Die queere Gemeinschaft sieht sich zunehmend Hass und Hetze ausgesetzt. Ein neuer Bericht zeigt, dass dies auch in Luxemburg der Fall ist – und die Regierung schläft.
Am vergangenen Mittwochmorgen stellte das Lycée technique agricole (LTA) einen Post auf Facebook. Die Dragqueen Tata Tom hatte Siebt- und Achtklässler*innen vorgelesen, im Anschluss konnten die Schüler*innen Fragen stellen. Der Post wurde über 300-mal kommentiert, es ist vor allem Hass zu lesen. Auch der ADR-Abgeordnete Tom Weidig hetzte auf seinem Profil gegen die Veranstaltung und behauptete, die Dragqueen „indoktriniere“ Kinder mit „LGBTQ Ideologie“. Der Direktor der Schule, Tom Delles, verteidigte die Veranstaltung: „Viele Kommentare zeigen, dass die Aufklärungs- und Sensibilisierungsaktionen absolut notwendig sind.“ Am 17. Mai, dem Internationalen Tag gegen Homo, Bi-, Inter- und Transfeindlichkeit, führe die Schule weitere solche Aktionen durch.
Man muss Delles und dem LTA dazu gratulieren. Am vergangenen Dienstag veröffentlichte die Europäische Agentur für Grundrechte (FRA) einen Bericht über die Situation queerer Menschen in Europa. In Luxemburg gaben 66 Prozent der Befragten an, in ihrer schulischen Laufbahn nie mit LGBTIQ-Themen in Kontakt gekommen zu sein. 44 Prozent gaben an, ihre Identität in der Schule versteckt zu haben, nur 35 Prozent hatten in ihrer Schulzeit jemanden, der*die ihre Rechte als LGBTIQ-Person verteidigt hat. „Die Schulen bieten wenig sichere Räume und Bildung zu diesem Thema“, wird eine betroffene Person im Bericht der FRA zitiert. 68 Prozent wurden in der Schule Opfer von Mobbing, Beschimpfungen oder Bedrohungen aufgrund ihrer Sexualität oder geschlechtlichen Identität.

::::

Gib aus dem Text über Hass gegen queere Menschen in Luxemburg den Abschnitt zwischen „Am vergangenen Mittwochmorgen“ und „solche Aktionen durch.“ einschließlich Wort für Wort wieder.

__Aufgeführte Daten__:
::::

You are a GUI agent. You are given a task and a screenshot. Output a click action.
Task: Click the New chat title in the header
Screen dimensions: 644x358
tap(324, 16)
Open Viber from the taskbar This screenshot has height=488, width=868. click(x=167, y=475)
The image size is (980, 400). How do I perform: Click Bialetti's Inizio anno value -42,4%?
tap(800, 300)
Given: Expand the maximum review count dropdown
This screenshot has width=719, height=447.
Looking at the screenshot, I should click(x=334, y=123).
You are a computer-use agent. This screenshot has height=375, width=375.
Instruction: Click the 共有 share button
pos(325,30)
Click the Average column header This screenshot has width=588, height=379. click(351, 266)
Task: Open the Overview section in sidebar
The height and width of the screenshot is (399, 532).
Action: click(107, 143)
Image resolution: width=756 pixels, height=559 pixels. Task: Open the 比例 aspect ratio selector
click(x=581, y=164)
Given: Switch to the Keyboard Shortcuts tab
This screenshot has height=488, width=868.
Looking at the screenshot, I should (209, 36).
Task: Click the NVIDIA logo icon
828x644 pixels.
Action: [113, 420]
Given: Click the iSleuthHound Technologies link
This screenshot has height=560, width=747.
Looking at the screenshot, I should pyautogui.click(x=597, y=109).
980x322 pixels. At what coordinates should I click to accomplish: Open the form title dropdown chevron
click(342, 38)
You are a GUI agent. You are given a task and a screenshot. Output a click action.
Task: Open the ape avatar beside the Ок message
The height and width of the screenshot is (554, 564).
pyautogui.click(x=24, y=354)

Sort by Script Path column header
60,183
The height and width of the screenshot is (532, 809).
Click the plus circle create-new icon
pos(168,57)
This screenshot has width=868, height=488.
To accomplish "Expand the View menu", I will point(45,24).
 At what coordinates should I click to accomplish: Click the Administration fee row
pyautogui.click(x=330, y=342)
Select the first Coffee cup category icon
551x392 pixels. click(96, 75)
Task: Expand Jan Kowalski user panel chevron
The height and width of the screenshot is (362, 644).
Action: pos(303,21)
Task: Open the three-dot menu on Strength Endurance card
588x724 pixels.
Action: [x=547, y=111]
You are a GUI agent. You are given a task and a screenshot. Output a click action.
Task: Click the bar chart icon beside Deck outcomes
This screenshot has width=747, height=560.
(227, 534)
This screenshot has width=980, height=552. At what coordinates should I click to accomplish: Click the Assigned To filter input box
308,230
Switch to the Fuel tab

::::

__Ergebnis der Aufgabe__:
Am vergangenen Mittwochmorgen stellte das Lycée technique agricole (LTA) einen Post auf Facebook. Die Dragqueen Tata Tom hatte Siebt- und Achtklässler*innen vorgelesen, im Anschluss konnten die Schüler*innen Fragen stellen. Der Post wurde über 300-mal kommentiert, es ist vor allem Hass zu lesen. Auch der ADR-Abgeordnete Tom Weidig hetzte auf seinem Profil gegen die Veranstaltung und behauptete, die Dragqueen „indoktriniere“ Kinder mit „LGBTQ Ideologie“. Der Direktor der Schule, Tom Delles, verteidigte die Veranstaltung: „Viele Kommentare zeigen, dass die Aufklärungs- und Sensibilisierungsaktionen absolut notwendig sind.“ Am 17. Mai, dem Internationalen Tag gegen Homo, Bi-, Inter- und Transfeindlichkeit, führe die Schule weitere solche Aktionen durch.